___ DATA SUPPLIED ___

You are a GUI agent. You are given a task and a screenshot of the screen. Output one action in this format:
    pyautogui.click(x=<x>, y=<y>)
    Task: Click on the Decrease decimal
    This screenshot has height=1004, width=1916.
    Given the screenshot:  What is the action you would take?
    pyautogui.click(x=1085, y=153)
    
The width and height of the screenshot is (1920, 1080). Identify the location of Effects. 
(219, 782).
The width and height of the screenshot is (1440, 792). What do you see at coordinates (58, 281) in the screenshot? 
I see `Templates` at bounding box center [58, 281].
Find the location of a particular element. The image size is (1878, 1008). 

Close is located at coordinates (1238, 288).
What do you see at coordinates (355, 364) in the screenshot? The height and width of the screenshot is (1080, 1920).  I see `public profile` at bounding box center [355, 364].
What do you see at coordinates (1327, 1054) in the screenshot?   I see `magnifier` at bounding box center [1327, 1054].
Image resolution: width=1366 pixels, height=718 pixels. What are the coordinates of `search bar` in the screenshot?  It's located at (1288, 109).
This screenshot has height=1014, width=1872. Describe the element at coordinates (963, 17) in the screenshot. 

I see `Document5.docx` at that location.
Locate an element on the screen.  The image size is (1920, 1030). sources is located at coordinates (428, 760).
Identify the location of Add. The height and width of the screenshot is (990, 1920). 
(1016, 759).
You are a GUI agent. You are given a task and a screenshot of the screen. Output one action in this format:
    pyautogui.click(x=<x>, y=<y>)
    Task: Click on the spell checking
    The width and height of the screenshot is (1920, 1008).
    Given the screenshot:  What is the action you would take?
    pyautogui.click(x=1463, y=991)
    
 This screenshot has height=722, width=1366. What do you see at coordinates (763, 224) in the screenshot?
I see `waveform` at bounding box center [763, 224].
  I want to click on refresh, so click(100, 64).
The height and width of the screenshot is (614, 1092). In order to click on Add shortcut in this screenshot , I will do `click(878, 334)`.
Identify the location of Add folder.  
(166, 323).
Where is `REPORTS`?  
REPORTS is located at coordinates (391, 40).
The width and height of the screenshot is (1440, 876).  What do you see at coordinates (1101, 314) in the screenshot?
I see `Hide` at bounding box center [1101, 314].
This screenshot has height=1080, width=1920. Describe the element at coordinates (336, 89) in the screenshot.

___

(EXERCISE) Repeat the data from its start through the line containing "What do you see at coordinates (1327, 1054)", switching every "screenshot" to "capture" and leaving everything else as it is.

(EXPECTED ANSWER)
You are a GUI agent. You are given a task and a capture of the screen. Output one action in this format:
    pyautogui.click(x=<x>, y=<y>)
    Task: Click on the Decrease decimal
    This capture has height=1004, width=1916.
    Given the capture:  What is the action you would take?
    pyautogui.click(x=1085, y=153)
    
The width and height of the capture is (1920, 1080). Identify the location of Effects. 
(219, 782).
The width and height of the capture is (1440, 792). What do you see at coordinates (58, 281) in the capture? 
I see `Templates` at bounding box center [58, 281].
Find the location of a particular element. The image size is (1878, 1008). 

Close is located at coordinates (1238, 288).
What do you see at coordinates (355, 364) in the capture? The height and width of the capture is (1080, 1920).  I see `public profile` at bounding box center [355, 364].
What do you see at coordinates (1327, 1054) in the capture?   I see `magnifier` at bounding box center [1327, 1054].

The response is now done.